For us, having two children is about having two children, not about going through pregnancy or infancy twice. Yes, we have to do that to get to where we want to be. But it's the kids--playing together in the backyard, horsing around under the dining room table under a tent of blankets, building sandcastles together at the beach, and probably beating the snot out of each other on a daily basis for several years. That's why we want two kids. It's about watching two people learn from us, each other, the world around them, to see who they turn into and watch that development in the coming years; hopefully contributing to it in some positive way.
It's so that over holiday dinners years from now, they can tell stories to their wives or husbands and children about what crazy things they did to each other as kids. If they are like Husband and his sister, they will commandeer each other's memories so that wild and unresolvable arguments about whose memory it actually is will ensue to the point of absolute hilarity. It's so that when we are old and they are faced with losing us, that they should have each other to lean on. So that they are never alone.
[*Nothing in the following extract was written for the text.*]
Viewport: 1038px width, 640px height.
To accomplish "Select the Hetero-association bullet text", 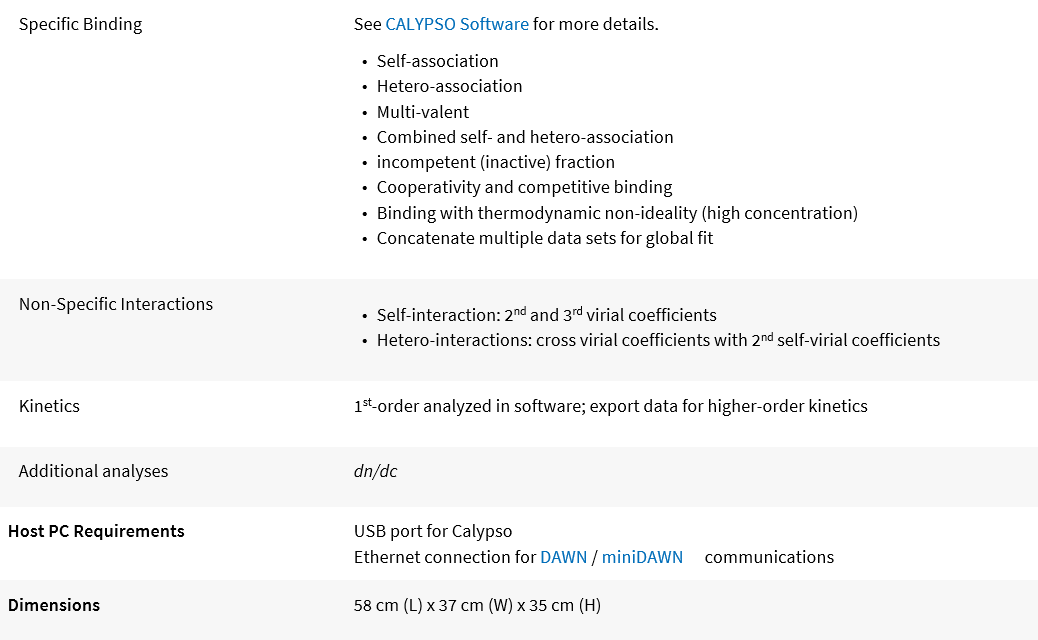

I couldn't put all of that together when she first asked if we "should" have another child. All I could do was stammer and read her question as a condemnation of the depressed woman who shouldn't torture herself, her husband, toddler and newborn with her own craziness at going through the process again. And I'd like to promise that I won't go through any of that again. That next time I will breeze through it all with the grace and aplomb of a natural earth-mother. I'm not sure I will, though. There could be some craziness in the forecast. But just like now I know the colic will stop and the exhaustion will stop, I know the feelings of darkness can come with new motherhood will also stop, and that I can do something about it before I ever find myself crying in a dry bathtub trying to figure out on whom I can pawn off my newborn (especially since Karen has her beautiful and perfect Sammy now).
So, yes. I should. We should. And hopefully, we will.